[Aim]:
Please pick out every line below that contains the word "should", and copy each one in full. Case counts.
::::
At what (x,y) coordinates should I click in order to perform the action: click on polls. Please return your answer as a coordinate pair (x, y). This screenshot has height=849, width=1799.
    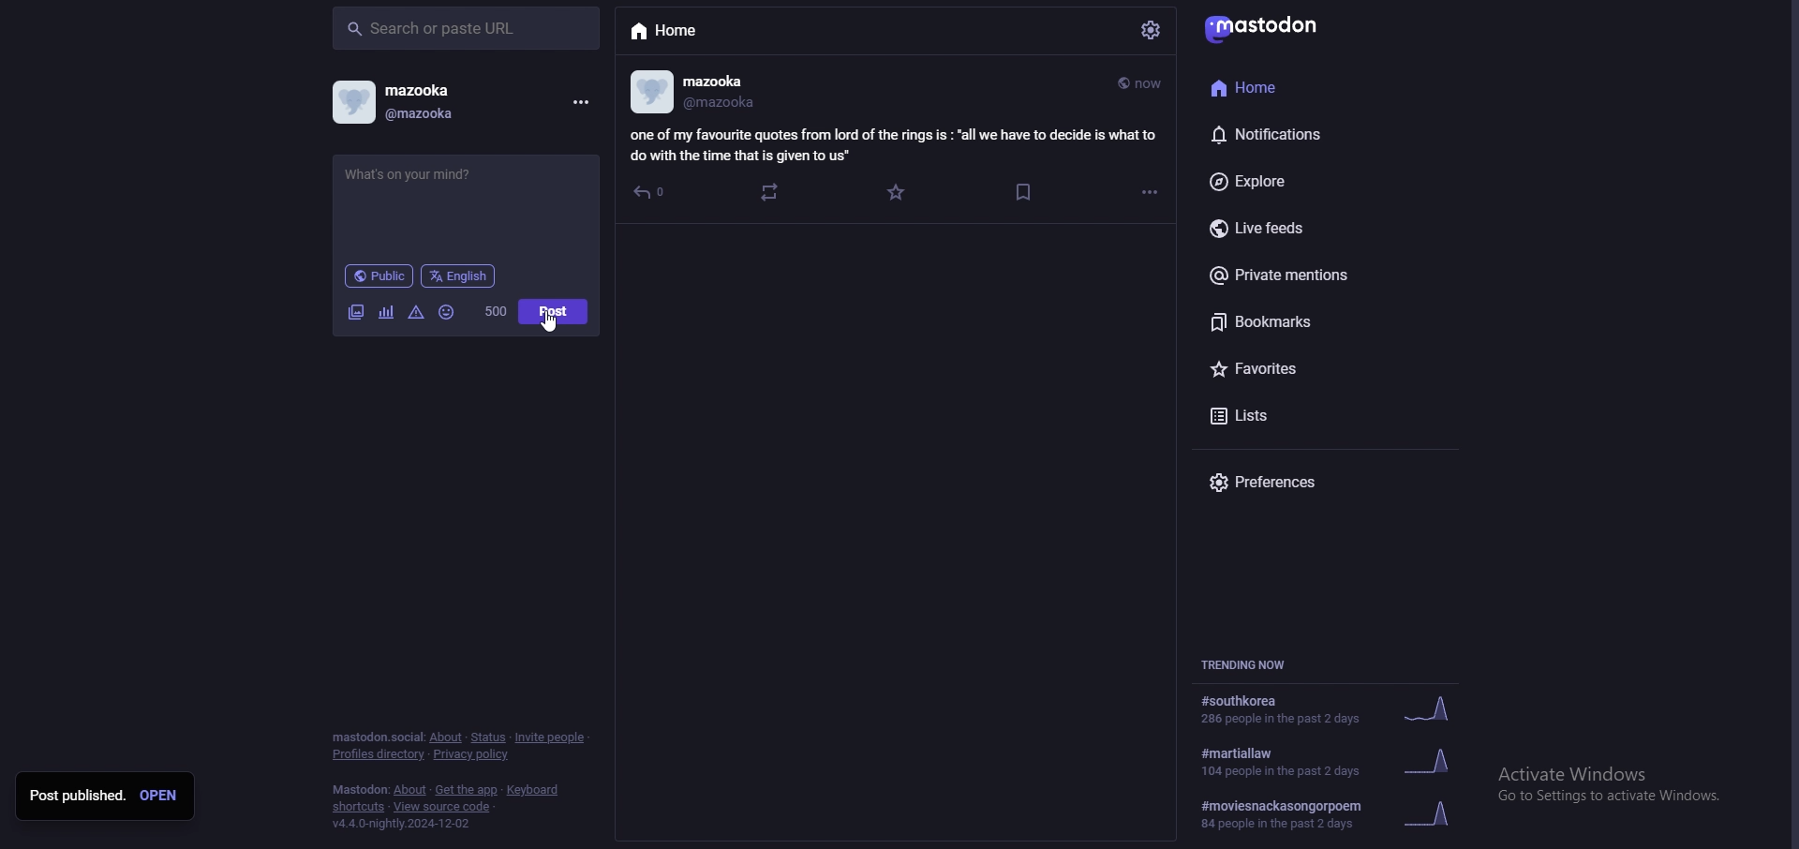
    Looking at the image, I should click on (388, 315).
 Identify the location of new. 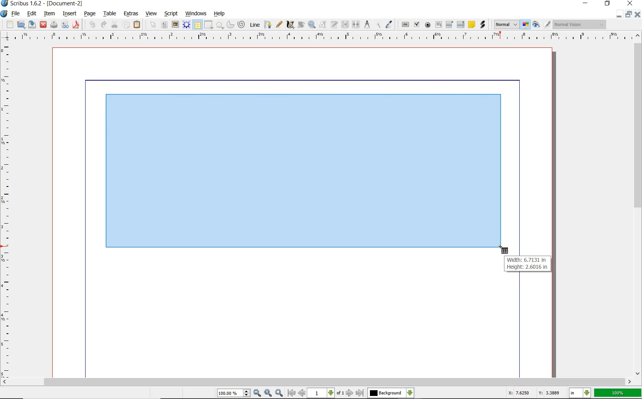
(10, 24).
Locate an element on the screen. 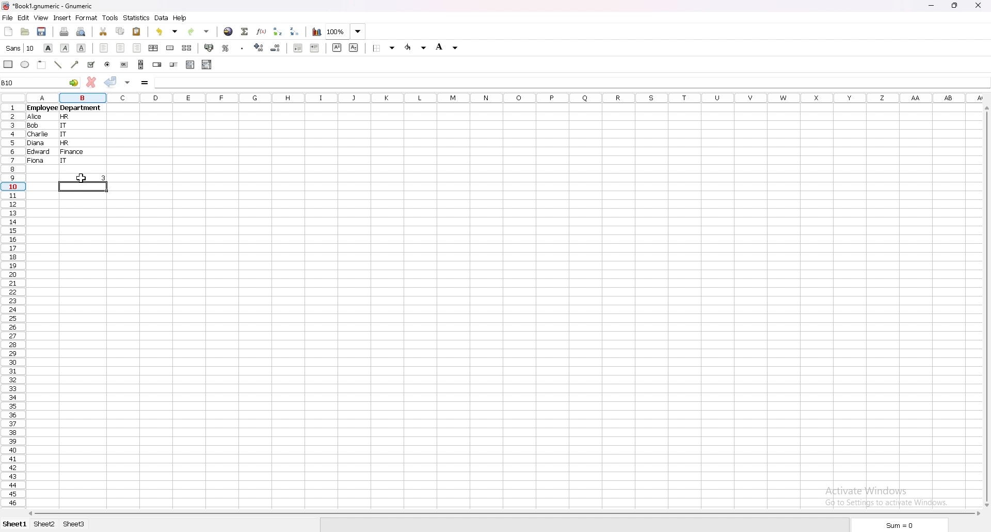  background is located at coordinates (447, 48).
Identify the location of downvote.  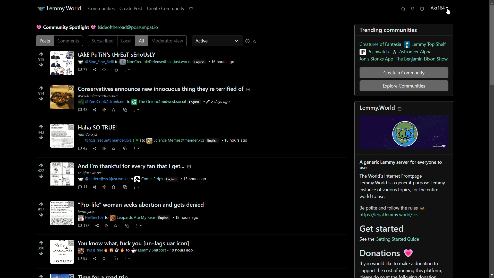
::::
[Solved problem]:
At what (x,y) coordinates should I click in order to perform the action: click on polls. Please return your answer as a coordinate pair (x, y). This screenshot has height=849, width=1799.
    Looking at the image, I should click on (388, 315).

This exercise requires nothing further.